One can dodge bandwidth consumption from using a cache proxy, which will download package once, but will still consume 3 times the space when installed.

It would be awesome to have dedup between thin provisionned LVMs. Searched around and didn’t find anything existing.

@demi asked the question there without positive answer: https://github.com/jthornber/thin-provisioning-tools/issues/211

My understanding is that thin provisionned LVMs would need something that does some kind of cleansweeping by keeping volume maps, and point identical blocks to existing blocks instead of duplicating them. I also understand that that mapping would need to be kept in memory to efficiently one write once what is already present on another volume and/or be ran to mark the blocks as unused and point to other LVMs blocks on a schedule. I understand that those woukd he extremely memory hungry as well to be done on each write, so only cleansweeping at intervals could be done. And most probably only on offline volumes as well.

@brendanhoar @tasket @Demi : are there other filesystems and or filsystem managers better fit for that deduplication between volumes in a pool? Does this kind of deduplication between volumes of a pool even a thing? Something exists?

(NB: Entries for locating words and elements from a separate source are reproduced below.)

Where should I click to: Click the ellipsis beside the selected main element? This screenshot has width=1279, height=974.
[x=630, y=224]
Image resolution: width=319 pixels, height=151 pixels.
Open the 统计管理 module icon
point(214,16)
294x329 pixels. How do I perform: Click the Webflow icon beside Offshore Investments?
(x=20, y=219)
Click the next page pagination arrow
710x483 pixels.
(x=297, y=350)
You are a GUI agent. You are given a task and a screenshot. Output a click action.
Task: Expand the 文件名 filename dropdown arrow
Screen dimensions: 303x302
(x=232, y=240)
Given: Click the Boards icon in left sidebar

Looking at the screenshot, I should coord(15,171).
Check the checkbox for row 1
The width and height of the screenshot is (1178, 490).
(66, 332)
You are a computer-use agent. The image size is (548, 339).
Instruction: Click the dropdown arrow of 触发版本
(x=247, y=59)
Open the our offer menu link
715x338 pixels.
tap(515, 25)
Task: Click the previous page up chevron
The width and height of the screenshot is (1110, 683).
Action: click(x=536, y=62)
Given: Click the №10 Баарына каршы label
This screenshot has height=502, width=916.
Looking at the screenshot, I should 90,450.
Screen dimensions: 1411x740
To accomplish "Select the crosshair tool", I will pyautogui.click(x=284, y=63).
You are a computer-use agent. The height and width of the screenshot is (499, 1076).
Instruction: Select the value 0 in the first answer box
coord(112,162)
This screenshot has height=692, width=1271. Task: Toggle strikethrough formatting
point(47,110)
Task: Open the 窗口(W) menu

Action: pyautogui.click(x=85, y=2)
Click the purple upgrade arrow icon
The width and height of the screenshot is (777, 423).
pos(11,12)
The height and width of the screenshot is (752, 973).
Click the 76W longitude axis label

I think we now have two questions:

  1. Q: Can updates to a parent template automatically apply to child templates that might also have other software installed and taking updates that the parent doesn’t have. A: Not feasible as a supportable feature with currently available tech. Best simulation is a general purpose template with appvms using snap or similar for “local” software installs.

  2. Q: Updating multiple similar templates with the same exact updates seems wasteful of storage space. Already discussed is reducing downloads using a caching proxy, but I see a question of “Can we merge the storage used by the updates after the fact using dedupe tech?” A1: somewhat feasible and I think @Demi has been talking to the thin-tools people about multiple issues including this area, but remember it may not give the return on investment one may assume, based on several variables (allocation layout etc). A2: my solution is to semi-manually rebuild a branch of forked templates from time to time, discarding the current more bloated set, using notes and/or bash scripts ; others ( e.g. @unman ) are more disciplined and use salt, etc.